EXERCISE INSTRUCTIONS:
A: Please list every therapy approach named on the affair recovery page below.
B: Pick up the affair recovery page below at the point where it stops, and continue that page rather than the material after it.

DOCUMENT SEGMENT:
········
Affair Recovery
Rebuild Trust. Heal Betrayal. Restore Connection.
Whether you're a couple in the acute aftermath of an affair, a hurt partner finding your footing, or an affair-involved partner ready to take an honest look at what happened, Garden Space has support for you.
My approach to affair recovery
My work is warm, respectful, collaborative, and compassionately candid.
Trained in Relational Life Therapy (RLT), I work from a three-phase integrated framework that also draws on Emotionally Focused Therapy (EFT), The Gottman Method, the Psychobiological Approach to Couples Therapy (PACT), and Interpersonal Neurobiology.
*Please note: The three stages described below reflect a broad arc of recovery, not a linear sequence. Most people navigate these stages in a nonlinear way, often finding themselves in more than one stage at once, cycling back through earlier territory or jumping forward as healing continues. Wherever you are is a legitimate place to be.
PHASE 1
Stabilizing. This phase names the trauma and focuses on establishing containment, safety, and communication structures that reduce reactive cycles, support collaboration, and create conditions for deeper relational work. Without this foundation, subsequent phases cannot hold.
PHASE 2
Understanding.
········
SUPPLIED INFORMATION:
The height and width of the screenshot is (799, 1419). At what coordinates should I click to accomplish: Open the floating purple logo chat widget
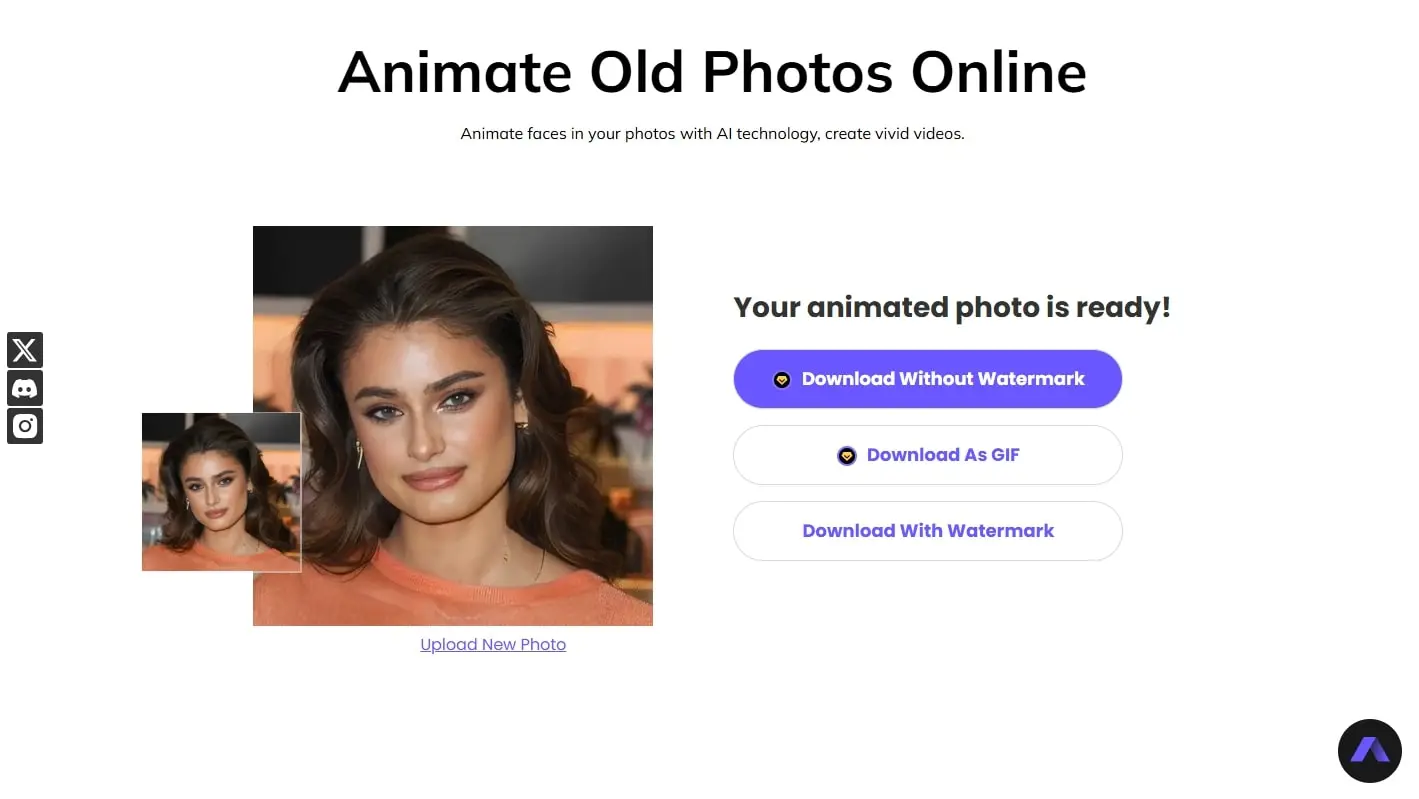pyautogui.click(x=1370, y=751)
········
ANSWERS IN ORDER:
A:
- Relational Life Therapy (RLT)
- Emotionally Focused Therapy (EFT)
- The Gottman Method
- The Psychobiological Approach to Couples Therapy (PACT)
- Interpersonal Neurobiology

B:
Here we develop an honest, transparent, shared picture of what happened and why. We explore both individual and relational vulnerabilities with accountability and care. The clarity built here is necessary for making well-considered decisions related to commitment, connection, and intimacy going forward.
Click HERE for a free reflection tool on Remorse, Accountability, & Repair.
PHASE 3
Rebuilding. In this phase, the understanding you have developed will support you in making a decision about how to move forward, as individuals or as a couple. For those that re-dedicate themselves to one another, we apply actionable strategies to continue fortifying trust, cultivating intimacy, and maintaining relational security over time.
Formats for couples and individuals
Standard 50 minute sessions, weekly or biweekly, couples or individuals.
This format fits for those who prefer to engage the process at a steady pace that allows for reflection, processing, and relating between sessions. This format is often recommended for individuals.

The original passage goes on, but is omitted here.